The pushback against Stage 3 meaningful use proposals began in earnest Wednesday. Although they approved the measures two weeks ago, many on the Health IT Policy Committee were critical of the measures, saying they would put too great a burden on providers.
The March 26 Health IT Standards Committee meeting reviewed the Policy Committee’s Stage 3 recommendations. Led by Standards Task Force chair John Halamka, M.D., the committee covered a range of topics, including patient engagement and care coordination. The committee sought to determine the standards maturity and development effort involved in each measure. In many cases, the committee’s comments criticized the measures as too prescriptive.
After a discussion of how provider organizations should deal with patient-generated health data, Stan Huff, M.D., chief medical informatics officer at Intermountain Healthcare in Utah, said, “I like the fact that we are questioning these items. The approach I would like to see for all of these is that we focus on measuring outcomes, and we ask people to adhere to standards, and all the things that are invasive in terms of workflow are left to the discretion of implementers.”
Huff added that he could see a number of unintended consequences that could arise because the proposals haven’t been done in real working systems and their impact on workflows is unknown. “And the way they might be interpreted in certification, I am really in trepidation about what this could mean in terms of stifling other, better innovative ways of doing these things and we are locked into a highly prescriptive way that people have envisioned. I am almost terrified of the impact these things could have because we are being so prescriptive about the work flow and the implementation and the discretion that system developers should have but won’t have.”
Halamka agreed, pointing to the measure about secure messaging as an example of what Huff is concerned about. “In secure messaging, there are certification criteria that delineate precisely and prescriptively how secure messaging between clinicians, patients and families should work. It specifically states the capability to indicate whether a patient is expecting a response or not, and the capability of tracking a response to a patient message. No response, secure message response, telephone reply.”
Halamka noted that organizations such as Kaiser, Beth Israel Deaconess, and Relay Health have implemented a set of workflows around secure messaging. “Some of us have been doing this for 20 years, and have achieved a level of maturing in patient-clinician communication that is quite high and very satisfactory,” he said. “And in fact being too prescriptive, as this one seems to be, could actually quash innovation and force us to re-engineer and reverse systems that work quite well today. What we have said is if you are going to be prescriptive, you are not really going to be dealing with any mature standards around closed-loop messaging with feedback and a vocabulary that delineates where in the whole closed-loop messaging process the message may sit. The development effort would be high, but the industry has already implemented solutions that work well. So let us be extraordinarily supportive of the concept but remove the prescriptive specificity.”

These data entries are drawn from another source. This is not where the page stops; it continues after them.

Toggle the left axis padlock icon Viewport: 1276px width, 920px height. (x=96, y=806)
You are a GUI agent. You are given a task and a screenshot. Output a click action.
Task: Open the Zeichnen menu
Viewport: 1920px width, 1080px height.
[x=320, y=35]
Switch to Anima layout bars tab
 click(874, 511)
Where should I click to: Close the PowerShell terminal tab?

Similar comments were made about the proposed requirement that providers send electronic notifications of significant healthcare events (admission to a hospital, for instance) within four hours to known members of the patient’s care team.
Halamka noted that the HL7 2.5.1 standards for that type of message are mature, but that is not the case when it comes to capturing at registration the information about who the care team members are and their Direct addresses and where consent is given and what should be sent to whom under what circumstances. There are very poor standards for capturing care team structure and Direct addresses at the moment, so the development effort would be quite high, he said. “This is a totally novel set of workflows, not on the HL7 and ADT type of messages, but on the delivery to an endpoint, where no such work flow currently exists.”
Cerner’s David McCallie Jr, noted that a fair amount of this activity already occurs, with physicians being notified when their patients are admitted to the hospital, “but it is on an ad-hoc basis in every case,” he said, “and there aren’t any standards. It is not the message, but knowing who to send it to.”